Why did Sony partner with Nvidia instead of ATI for the PS3?

Shifty Geezer said:
Are you (blakjedi) talking about seperate backbuffers/frontbuffers for each screen vs. one buffer shared between two screens?

Which is currently used?
Both. You can usually choose in the driver panel whether to use span or dual view. This affects how windows maximize, and whether DirectX fullscreen mode will use one or both screens.

DirectX "fullscreen mode" (which is slightly faster than a screen-covering window in windowed mode) only uses one "adapter", so in span view your 3D scene spans both screens, in dual view it's only on one screen.
DX fullscreen is exclusive to the foreground application/window. Other applications or windows can appear using 3D on the other screen in dual view, even covering the whole screen. But as soon as the window that is set in fullscreen mode loses the focus, it will hide.

In DX windowed mode or OpenGL, your 3D scene can span the screens, regardless of whether you set span or dual view in the driver panel. However, when you set dual view the driver will actually create and manage two render targets transparently. This is far slower, but can get you around render target size limitations. I.e. you can actually get a 3D window that's more than 2048 pixels wide on an ATI card this way.
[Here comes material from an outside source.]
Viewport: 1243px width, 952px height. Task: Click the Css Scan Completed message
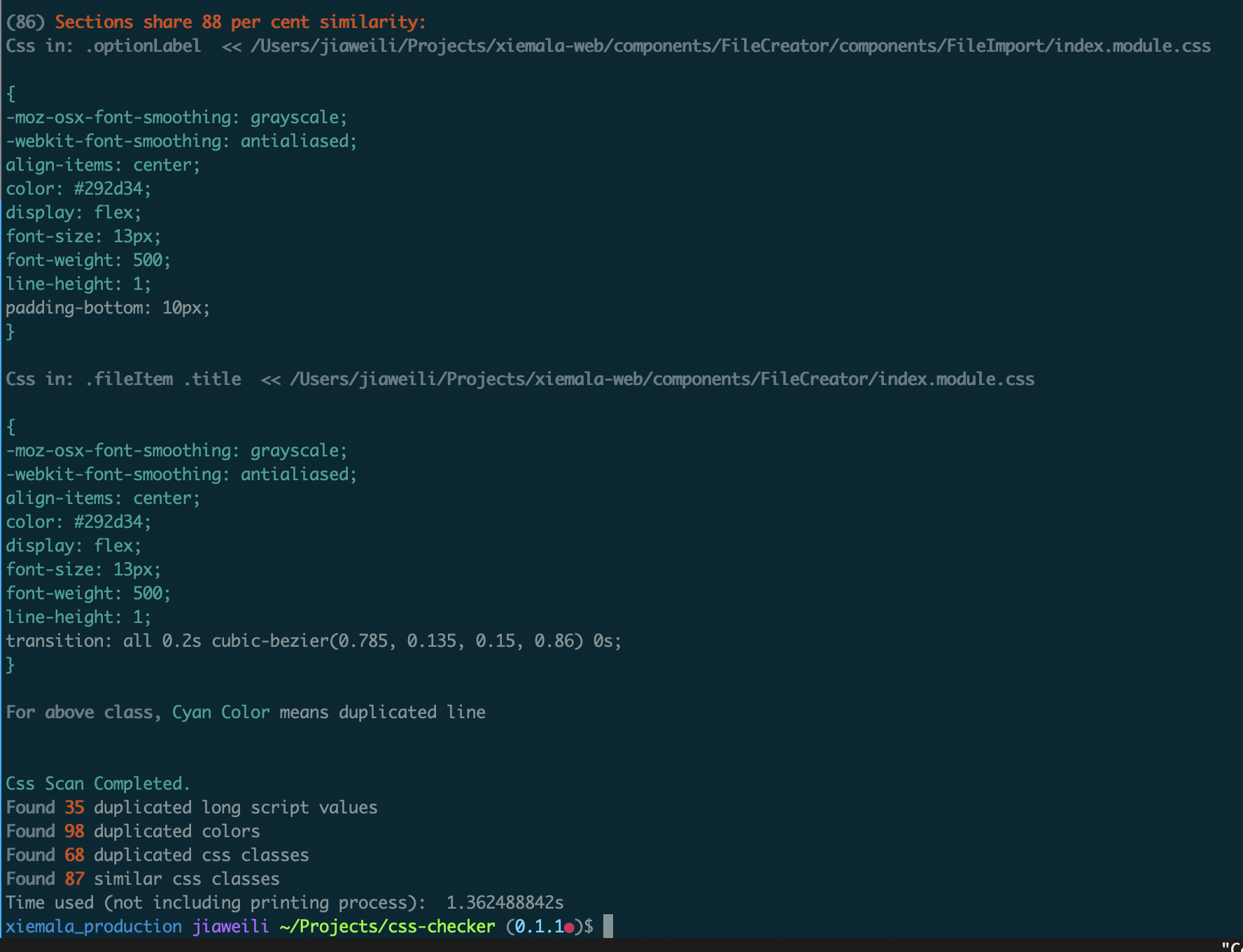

Generally speaking, a single buffer is faster even when you use it in split screen fashion with multiple viewports. OTOH, it's less flexible because it means identical settings (AA, bit depth, resolution) for both screens. Separate buffers allow separate settings (low-res noAA stats display on an SDTV as second screen, maybe ;)). And on a console it should only be a little slower than a single buffer.